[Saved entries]
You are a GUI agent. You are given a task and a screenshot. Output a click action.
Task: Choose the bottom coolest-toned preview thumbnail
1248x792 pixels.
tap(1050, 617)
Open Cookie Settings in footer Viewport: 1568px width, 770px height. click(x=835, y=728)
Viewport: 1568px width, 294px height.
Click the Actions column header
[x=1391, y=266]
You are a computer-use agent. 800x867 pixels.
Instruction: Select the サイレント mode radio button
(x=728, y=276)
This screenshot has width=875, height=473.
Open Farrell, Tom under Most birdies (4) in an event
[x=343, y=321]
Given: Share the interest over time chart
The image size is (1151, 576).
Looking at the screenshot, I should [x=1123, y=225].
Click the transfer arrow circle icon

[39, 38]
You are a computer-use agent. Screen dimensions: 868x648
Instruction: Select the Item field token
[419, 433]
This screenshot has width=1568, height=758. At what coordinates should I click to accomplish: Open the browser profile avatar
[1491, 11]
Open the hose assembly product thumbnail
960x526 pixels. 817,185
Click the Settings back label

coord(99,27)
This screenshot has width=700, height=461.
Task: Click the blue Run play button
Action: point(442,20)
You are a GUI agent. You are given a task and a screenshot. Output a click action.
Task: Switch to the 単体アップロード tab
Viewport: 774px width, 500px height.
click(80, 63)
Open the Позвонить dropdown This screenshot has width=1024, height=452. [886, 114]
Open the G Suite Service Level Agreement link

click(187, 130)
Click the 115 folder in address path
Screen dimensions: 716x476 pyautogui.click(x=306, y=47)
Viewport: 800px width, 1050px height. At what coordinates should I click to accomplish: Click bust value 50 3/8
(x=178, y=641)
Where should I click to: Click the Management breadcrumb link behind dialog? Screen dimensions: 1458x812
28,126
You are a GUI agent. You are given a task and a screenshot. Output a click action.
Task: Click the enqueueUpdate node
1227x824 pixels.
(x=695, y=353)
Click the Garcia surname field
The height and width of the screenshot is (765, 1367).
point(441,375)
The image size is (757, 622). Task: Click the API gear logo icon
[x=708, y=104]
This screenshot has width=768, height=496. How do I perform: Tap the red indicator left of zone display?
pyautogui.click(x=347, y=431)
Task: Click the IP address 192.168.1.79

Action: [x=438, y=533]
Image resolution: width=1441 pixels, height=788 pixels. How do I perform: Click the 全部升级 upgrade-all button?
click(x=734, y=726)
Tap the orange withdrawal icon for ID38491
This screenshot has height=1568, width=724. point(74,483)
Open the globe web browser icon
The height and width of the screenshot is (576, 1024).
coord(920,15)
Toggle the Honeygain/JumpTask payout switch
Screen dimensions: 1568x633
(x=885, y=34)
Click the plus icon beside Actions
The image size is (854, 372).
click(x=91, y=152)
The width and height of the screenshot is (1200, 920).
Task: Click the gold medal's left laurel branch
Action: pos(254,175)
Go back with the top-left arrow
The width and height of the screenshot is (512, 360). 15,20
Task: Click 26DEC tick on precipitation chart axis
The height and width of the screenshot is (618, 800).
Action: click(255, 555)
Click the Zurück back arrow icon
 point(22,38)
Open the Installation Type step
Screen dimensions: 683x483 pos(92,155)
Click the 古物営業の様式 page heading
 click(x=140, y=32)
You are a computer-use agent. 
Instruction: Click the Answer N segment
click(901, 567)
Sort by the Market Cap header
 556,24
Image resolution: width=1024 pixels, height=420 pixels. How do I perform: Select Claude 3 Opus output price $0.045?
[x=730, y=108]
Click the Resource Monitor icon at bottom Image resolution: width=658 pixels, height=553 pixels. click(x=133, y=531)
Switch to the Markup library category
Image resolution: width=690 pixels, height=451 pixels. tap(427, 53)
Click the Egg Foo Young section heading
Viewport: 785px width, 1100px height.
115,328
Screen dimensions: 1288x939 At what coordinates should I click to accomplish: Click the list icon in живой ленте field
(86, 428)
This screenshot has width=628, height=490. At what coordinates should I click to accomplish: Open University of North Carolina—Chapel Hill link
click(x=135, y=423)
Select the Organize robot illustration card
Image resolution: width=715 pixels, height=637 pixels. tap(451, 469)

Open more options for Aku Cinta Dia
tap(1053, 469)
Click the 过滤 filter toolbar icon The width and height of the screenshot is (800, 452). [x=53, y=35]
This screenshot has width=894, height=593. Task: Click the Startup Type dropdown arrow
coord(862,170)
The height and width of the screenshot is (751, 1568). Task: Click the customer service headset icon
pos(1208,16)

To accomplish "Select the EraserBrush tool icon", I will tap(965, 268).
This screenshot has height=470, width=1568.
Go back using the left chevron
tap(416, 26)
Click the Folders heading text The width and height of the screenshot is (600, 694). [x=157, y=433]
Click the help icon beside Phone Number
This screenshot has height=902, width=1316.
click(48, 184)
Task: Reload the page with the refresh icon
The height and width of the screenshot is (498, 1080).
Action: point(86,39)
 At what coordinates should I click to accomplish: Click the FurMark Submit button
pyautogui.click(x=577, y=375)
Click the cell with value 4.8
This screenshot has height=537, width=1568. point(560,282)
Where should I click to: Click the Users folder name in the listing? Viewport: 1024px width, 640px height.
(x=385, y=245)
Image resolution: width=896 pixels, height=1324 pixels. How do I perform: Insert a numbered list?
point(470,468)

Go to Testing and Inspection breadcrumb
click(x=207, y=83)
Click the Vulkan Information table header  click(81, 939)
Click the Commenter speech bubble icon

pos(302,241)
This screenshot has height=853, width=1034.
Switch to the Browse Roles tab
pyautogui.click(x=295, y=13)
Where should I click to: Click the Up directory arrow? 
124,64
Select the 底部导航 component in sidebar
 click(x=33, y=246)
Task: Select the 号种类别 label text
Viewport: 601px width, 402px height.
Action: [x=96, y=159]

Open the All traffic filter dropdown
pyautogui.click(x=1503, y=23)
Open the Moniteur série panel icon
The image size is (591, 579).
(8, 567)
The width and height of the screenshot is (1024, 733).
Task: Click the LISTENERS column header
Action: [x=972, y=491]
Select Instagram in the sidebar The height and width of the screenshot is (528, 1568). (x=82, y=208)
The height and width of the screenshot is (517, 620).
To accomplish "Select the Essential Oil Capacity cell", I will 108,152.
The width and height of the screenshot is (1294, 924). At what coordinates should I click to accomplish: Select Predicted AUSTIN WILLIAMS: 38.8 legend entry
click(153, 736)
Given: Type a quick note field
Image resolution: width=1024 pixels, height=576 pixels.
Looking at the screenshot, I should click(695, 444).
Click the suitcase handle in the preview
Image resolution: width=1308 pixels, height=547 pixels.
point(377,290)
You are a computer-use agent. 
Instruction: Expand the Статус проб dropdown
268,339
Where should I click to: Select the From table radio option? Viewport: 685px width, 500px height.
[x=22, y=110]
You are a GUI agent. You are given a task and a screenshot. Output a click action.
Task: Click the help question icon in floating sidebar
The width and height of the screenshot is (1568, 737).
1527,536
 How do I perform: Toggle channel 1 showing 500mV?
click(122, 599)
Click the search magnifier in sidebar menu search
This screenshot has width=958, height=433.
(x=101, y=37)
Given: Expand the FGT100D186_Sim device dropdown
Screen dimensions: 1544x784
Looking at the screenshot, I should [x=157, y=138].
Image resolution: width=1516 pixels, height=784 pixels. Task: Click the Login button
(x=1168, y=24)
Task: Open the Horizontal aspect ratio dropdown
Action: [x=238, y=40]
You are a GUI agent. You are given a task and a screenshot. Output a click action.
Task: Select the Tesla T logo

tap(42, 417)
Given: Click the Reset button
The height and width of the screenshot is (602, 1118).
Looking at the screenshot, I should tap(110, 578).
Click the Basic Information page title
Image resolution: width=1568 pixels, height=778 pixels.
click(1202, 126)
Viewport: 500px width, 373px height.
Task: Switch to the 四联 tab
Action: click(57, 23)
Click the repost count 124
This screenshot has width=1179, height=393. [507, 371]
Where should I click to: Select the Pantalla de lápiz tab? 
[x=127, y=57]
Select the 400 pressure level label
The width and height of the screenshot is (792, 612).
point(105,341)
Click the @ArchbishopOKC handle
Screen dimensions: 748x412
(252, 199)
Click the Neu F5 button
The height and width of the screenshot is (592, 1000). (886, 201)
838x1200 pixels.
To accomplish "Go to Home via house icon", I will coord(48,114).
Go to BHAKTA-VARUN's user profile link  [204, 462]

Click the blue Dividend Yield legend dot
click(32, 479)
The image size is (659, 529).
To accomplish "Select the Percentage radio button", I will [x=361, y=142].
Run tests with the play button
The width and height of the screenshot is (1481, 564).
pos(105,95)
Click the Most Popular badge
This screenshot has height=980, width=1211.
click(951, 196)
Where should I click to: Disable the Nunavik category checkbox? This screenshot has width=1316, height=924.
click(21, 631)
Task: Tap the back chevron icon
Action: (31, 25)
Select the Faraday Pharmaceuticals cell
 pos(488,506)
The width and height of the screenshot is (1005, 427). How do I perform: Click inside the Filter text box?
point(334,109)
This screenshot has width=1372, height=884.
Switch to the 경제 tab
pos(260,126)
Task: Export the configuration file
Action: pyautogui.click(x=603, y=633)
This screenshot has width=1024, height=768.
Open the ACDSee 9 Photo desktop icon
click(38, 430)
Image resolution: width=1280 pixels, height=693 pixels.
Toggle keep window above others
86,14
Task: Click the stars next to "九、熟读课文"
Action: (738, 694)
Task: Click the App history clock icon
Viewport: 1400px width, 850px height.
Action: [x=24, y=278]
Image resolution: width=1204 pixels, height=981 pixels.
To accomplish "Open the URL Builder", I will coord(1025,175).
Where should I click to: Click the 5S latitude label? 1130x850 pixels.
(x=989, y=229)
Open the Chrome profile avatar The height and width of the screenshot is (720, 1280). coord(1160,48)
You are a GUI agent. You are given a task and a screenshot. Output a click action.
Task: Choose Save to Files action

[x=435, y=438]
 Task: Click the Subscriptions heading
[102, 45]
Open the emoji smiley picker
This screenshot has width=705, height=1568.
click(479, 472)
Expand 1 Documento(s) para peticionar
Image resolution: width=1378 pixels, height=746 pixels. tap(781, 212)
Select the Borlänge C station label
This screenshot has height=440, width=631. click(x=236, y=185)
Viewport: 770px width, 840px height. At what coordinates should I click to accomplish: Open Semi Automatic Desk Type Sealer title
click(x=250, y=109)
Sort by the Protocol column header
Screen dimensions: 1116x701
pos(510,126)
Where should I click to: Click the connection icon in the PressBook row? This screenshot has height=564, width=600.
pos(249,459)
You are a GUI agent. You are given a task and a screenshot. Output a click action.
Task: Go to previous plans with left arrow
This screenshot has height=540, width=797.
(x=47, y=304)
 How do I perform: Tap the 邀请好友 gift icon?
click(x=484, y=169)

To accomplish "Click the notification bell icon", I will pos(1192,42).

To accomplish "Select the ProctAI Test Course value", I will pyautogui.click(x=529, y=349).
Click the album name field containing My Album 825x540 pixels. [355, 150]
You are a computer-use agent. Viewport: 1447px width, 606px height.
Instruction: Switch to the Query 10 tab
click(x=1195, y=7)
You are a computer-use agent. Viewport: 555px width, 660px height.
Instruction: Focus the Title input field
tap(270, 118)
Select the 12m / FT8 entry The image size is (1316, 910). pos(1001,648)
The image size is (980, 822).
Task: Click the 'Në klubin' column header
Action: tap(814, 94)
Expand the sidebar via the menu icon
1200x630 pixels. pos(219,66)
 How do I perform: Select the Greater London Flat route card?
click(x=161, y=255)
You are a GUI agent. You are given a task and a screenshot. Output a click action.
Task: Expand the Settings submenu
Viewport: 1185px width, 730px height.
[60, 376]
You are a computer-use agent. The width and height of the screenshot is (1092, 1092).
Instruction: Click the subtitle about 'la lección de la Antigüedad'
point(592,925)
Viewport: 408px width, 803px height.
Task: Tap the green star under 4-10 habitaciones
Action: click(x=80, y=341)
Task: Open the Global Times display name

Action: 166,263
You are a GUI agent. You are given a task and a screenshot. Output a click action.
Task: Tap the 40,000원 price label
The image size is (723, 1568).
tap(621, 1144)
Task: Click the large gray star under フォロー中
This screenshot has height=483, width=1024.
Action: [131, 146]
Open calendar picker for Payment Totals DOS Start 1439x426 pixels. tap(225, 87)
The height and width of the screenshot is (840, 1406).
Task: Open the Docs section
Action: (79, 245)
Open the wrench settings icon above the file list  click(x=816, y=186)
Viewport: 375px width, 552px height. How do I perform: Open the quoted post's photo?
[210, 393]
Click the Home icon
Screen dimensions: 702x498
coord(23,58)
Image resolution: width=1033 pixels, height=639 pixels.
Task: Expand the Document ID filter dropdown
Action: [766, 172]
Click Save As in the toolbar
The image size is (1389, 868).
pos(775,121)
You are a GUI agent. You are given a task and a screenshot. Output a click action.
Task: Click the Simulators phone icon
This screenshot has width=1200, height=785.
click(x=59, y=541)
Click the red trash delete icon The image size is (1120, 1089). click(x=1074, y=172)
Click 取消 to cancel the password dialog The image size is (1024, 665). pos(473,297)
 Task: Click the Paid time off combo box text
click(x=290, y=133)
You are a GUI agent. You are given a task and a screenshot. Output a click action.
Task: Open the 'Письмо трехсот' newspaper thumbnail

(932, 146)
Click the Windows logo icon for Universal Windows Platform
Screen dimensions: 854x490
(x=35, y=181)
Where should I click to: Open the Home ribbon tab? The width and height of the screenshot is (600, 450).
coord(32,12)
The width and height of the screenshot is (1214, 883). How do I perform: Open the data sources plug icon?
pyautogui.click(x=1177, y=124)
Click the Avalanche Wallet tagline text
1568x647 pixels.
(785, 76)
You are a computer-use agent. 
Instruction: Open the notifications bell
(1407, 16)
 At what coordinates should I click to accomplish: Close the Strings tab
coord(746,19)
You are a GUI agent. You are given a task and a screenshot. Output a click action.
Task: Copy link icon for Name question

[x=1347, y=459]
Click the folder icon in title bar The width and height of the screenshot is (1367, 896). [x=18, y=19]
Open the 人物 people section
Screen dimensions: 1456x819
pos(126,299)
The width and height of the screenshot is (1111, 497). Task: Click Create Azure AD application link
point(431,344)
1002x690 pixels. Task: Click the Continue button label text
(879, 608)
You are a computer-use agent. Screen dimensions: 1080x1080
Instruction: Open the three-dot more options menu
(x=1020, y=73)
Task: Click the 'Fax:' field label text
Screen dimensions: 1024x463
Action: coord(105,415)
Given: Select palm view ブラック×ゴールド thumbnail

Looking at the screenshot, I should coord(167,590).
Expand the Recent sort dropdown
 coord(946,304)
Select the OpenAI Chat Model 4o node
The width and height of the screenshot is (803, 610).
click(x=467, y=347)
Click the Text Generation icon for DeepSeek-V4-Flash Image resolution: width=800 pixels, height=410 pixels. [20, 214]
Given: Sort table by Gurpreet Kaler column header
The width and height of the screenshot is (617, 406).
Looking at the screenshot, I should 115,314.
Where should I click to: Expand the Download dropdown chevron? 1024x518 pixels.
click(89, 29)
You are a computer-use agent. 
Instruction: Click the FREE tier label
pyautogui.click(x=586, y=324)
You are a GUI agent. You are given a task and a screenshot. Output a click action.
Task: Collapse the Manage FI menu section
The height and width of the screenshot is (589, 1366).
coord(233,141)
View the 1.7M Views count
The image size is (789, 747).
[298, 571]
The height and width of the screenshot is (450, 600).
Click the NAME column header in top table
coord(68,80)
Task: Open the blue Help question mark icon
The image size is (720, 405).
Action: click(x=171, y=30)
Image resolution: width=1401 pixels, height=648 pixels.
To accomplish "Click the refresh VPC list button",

What the task requires: Would you output, unchanged, each line from the start of the records to the line that holds "Given: Share the interest over time chart", both included and nothing else?

Written reply:
You are a GUI agent. You are given a task and a screenshot. Output a click action.
Task: Choose the bottom coolest-toned preview thumbnail
1248x792 pixels.
tap(1050, 617)
Open Cookie Settings in footer Viewport: 1568px width, 770px height. click(x=835, y=728)
Viewport: 1568px width, 294px height.
Click the Actions column header
[x=1391, y=266]
You are a computer-use agent. 800x867 pixels.
Instruction: Select the サイレント mode radio button
(x=728, y=276)
This screenshot has width=875, height=473.
Open Farrell, Tom under Most birdies (4) in an event
[x=343, y=321]
Given: Share the interest over time chart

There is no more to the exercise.